There will always be Gretzky. There will always be Lemieux. And right now, there’s Sidney Crosby. Whether or not you’re a fan of his play or his team, it’s impossible to deny he is one of the most elite players in the NHL today. But the same argument always seems to present itself: is he or isn’t he the greatest player of all time? Well, is he? Answer me, dammit!
Players like Lemieux and Gretzky may have the point records and the cup banners, but for me, that’s where it ends. Crosby is the definition of a consummate player. He’s a leader who is willing for fight for his team (whether or not you interpret that as whining is up to you), he’s an unstoppable forward who knows what’s happening at any given point on the ice, and he’s a friend to the community who donates his time and talents to charity in a genuine, unsuspecting way. Most importantly, though, he put the breath into a franchise that was gasping for air and changed the face of hockey for an entire city, if not the entire league. Crosby is a polarizing figure who continues to change the game from the ground up.
I don’t mean any of this as praise. It’s reality. Sid has won medal after medal, title after title, and can top off his credentials with a Stanley Cup. All of this within a quarter of a century. That last sentence, though, is what provides an answer the original question: No. Sidney Crosby is not the greatest player of all time.
Today, he’s turning only 25 years old. We have only experienced a fraction of his career, despite the legend of “Sid the Kid” that has been 15 years in the making. Whereas most players don’t reach a level of notoriety until the NHL, or even junior levels, the modern hockey world has been watching Crosby since he was 10 years old. It’s difficult for us to recognize the weight we put on him, because he handles it with such modesty (oh yeah…add that to the list).

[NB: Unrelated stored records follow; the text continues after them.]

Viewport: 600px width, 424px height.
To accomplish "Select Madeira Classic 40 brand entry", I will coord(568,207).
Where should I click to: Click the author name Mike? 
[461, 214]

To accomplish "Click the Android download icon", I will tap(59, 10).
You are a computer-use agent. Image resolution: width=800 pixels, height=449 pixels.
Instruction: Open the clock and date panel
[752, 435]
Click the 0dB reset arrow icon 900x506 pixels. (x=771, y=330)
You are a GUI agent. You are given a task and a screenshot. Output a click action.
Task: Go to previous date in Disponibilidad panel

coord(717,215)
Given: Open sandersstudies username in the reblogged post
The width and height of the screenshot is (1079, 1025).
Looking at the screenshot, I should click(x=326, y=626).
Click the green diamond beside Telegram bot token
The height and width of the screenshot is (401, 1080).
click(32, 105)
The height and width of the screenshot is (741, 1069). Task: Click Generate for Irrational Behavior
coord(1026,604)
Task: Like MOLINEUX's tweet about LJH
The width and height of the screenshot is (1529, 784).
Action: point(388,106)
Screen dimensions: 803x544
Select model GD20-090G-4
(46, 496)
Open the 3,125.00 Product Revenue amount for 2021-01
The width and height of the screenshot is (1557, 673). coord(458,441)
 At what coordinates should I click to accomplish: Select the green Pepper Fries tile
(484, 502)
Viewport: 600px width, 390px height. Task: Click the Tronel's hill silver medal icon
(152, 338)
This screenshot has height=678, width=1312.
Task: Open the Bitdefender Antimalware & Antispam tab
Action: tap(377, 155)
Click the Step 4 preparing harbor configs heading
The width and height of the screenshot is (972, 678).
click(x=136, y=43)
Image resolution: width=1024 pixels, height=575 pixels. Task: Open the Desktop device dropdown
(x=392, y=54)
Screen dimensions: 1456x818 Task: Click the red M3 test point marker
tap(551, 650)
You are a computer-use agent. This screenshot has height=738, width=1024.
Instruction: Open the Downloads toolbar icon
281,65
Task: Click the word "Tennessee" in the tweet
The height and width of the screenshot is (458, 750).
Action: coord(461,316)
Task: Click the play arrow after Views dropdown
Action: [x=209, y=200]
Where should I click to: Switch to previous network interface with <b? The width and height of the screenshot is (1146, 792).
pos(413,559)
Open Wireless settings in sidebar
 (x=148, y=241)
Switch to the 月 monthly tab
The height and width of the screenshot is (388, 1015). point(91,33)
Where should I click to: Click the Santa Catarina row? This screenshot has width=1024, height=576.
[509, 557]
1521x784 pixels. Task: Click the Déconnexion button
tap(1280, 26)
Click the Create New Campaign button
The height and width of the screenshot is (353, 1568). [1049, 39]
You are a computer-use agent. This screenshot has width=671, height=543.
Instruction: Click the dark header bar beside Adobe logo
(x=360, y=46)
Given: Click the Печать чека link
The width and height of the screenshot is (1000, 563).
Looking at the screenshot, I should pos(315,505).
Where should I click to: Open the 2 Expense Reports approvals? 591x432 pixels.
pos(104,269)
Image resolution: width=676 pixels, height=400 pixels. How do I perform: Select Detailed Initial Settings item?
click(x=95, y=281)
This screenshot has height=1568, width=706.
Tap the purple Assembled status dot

You’re probably asking yourself why any of this matters. Especially considering Crosby’s career seems at a lull right now. After a disappointing end to his last season, and the injuries that have plagued him for far too long, it’s easy to forget every highlight reel-worthy moment. Yet, the Pittsburgh Penguins seem to be building with every game. There’s a dynasty in the making with Sidney Crosby at the forefront.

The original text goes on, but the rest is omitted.